● Provided passage
───

In my December column, I wrote about the James Webb Space Telescope and the joy and excitement that comes with powerful technology. Since then, NASA has released many amazing images that have captured our collective imagination.

The telescope speaks to the human desire to experience “the unknown” by bringing it into focus. Imagine if a tool could do the same thing in climate science.

Astronomers measure distance in terms of light years, literally the distance that light travels in a year. Using light years to measure  distance explicitly links distance to time. That is, when we look farther and farther away, we are looking farther back in time. When we look farther back in time, we get headlines like “Webb telescope spots super old, massive galaxies that shouldn’t exist.”

Climate science does not enjoy the benefit of a telescope that can look back in time. To “view” the past, scientists rely on observations using thermometers, tree rings, gases trapped in kilometers-deep ice cores, and many others. To complement and interpret these observations, scientists use models that represent the physics that describe Earth’s climate.

Bringing the past into focus

A drawing of a "differential thermometer."
Some thermometer measurements date back to the 1600s. (Image iStock.)

Today, the observations of Earth are vast in number. Satellites deliver billions of daily observations about temperature; we rely on many other tools and variables to offer insight and understanding about the climate. This incredible observing capacity began in 1979.

Looking back, we have high confidence in knowing the average temperature all the way to 1850 because we covered the Earth’s surface in thermometers. We even have a few thermometer measurements dating back to the 1600s.  However, prior to 1850, we increasingly rely on proxy measurements such as tree rings and ice cores.

───

● Supplied data
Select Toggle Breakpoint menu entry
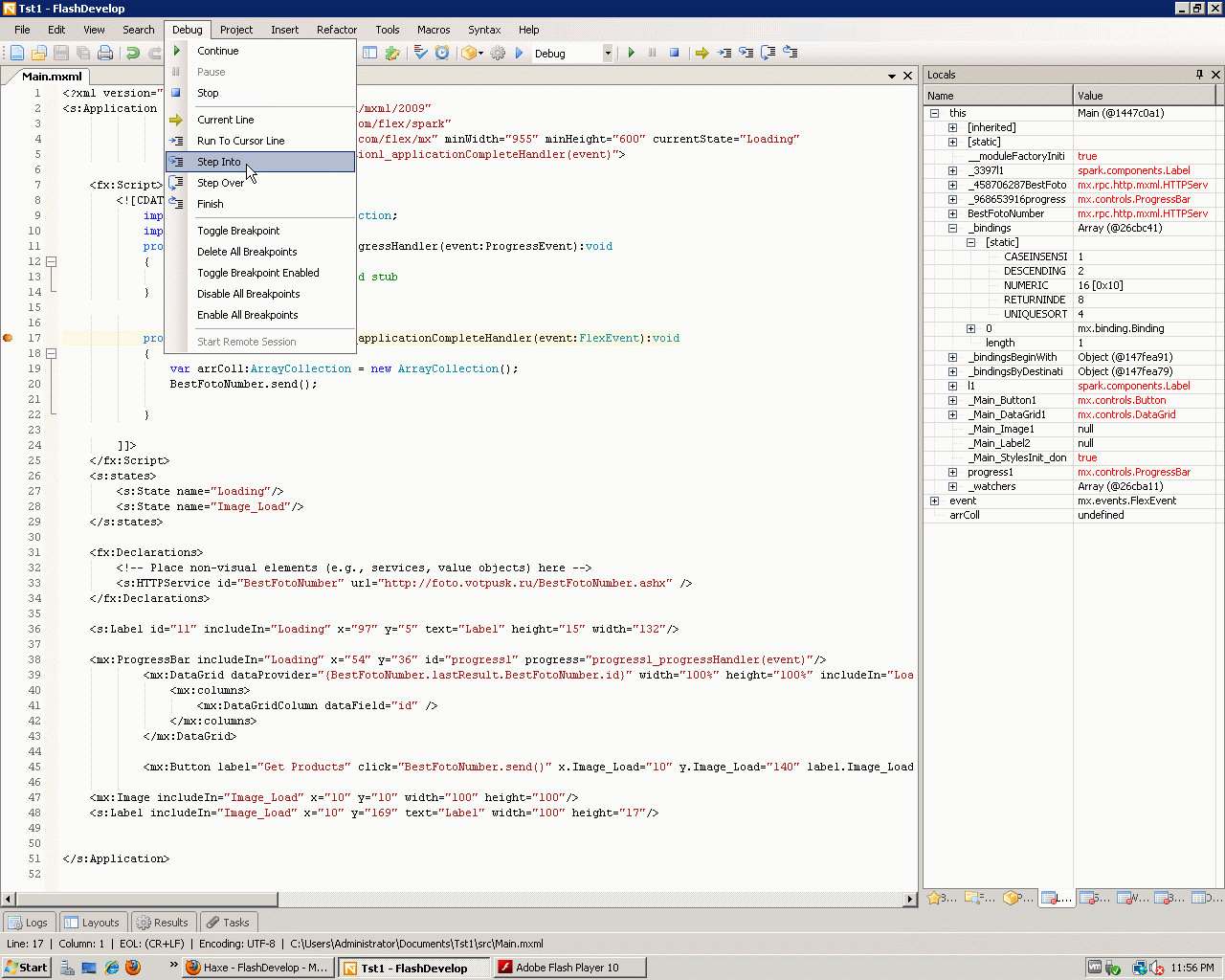This screenshot has height=980, width=1225. 238,231
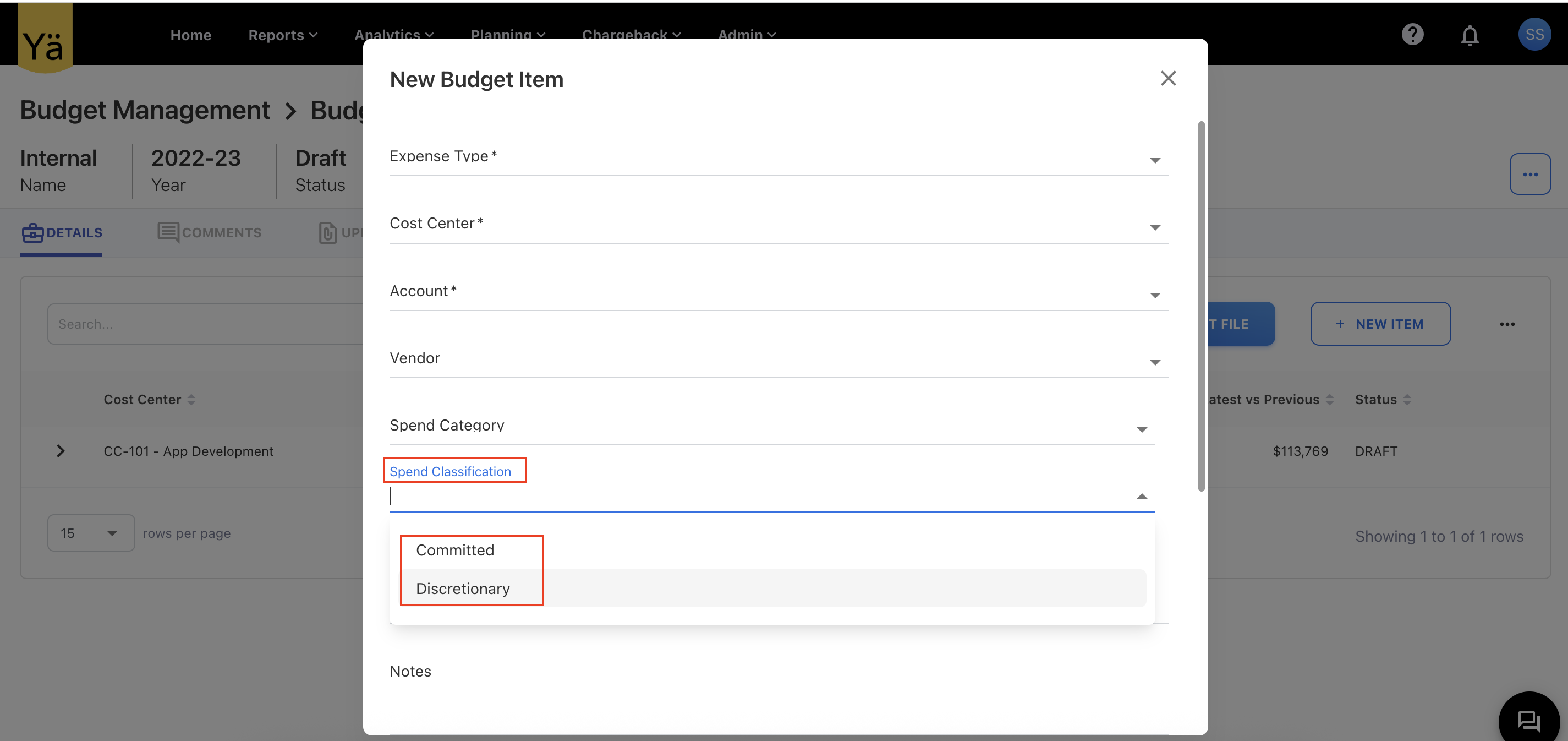Open the chat widget icon
The width and height of the screenshot is (1568, 741).
click(x=1529, y=722)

───

● To be done
Reproduce the passage above on the Webb telescope and climate observation in full, word for word.

● Answer for this exercise
In my December column, I wrote about the James Webb Space Telescope and the joy and excitement that comes with powerful technology. Since then, NASA has released many amazing images that have captured our collective imagination.

The telescope speaks to the human desire to experience “the unknown” by bringing it into focus. Imagine if a tool could do the same thing in climate science.

Astronomers measure distance in terms of light years, literally the distance that light travels in a year. Using light years to measure  distance explicitly links distance to time. That is, when we look farther and farther away, we are looking farther back in time. When we look farther back in time, we get headlines like “Webb telescope spots super old, massive galaxies that shouldn’t exist.”

Climate science does not enjoy the benefit of a telescope that can look back in time. To “view” the past, scientists rely on observations using thermometers, tree rings, gases trapped in kilometers-deep ice cores, and many others. To complement and interpret these observations, scientists use models that represent the physics that describe Earth’s climate.

Bringing the past into focus

A drawing of a "differential thermometer."
Some thermometer measurements date back to the 1600s. (Image iStock.)

Today, the observations of Earth are vast in number. Satellites deliver billions of daily observations about temperature; we rely on many other tools and variables to offer insight and understanding about the climate. This incredible observing capacity began in 1979.

Looking back, we have high confidence in knowing the average temperature all the way to 1850 because we covered the Earth’s surface in thermometers. We even have a few thermometer measurements dating back to the 1600s.  However, prior to 1850, we increasingly rely on proxy measurements such as tree rings and ice cores.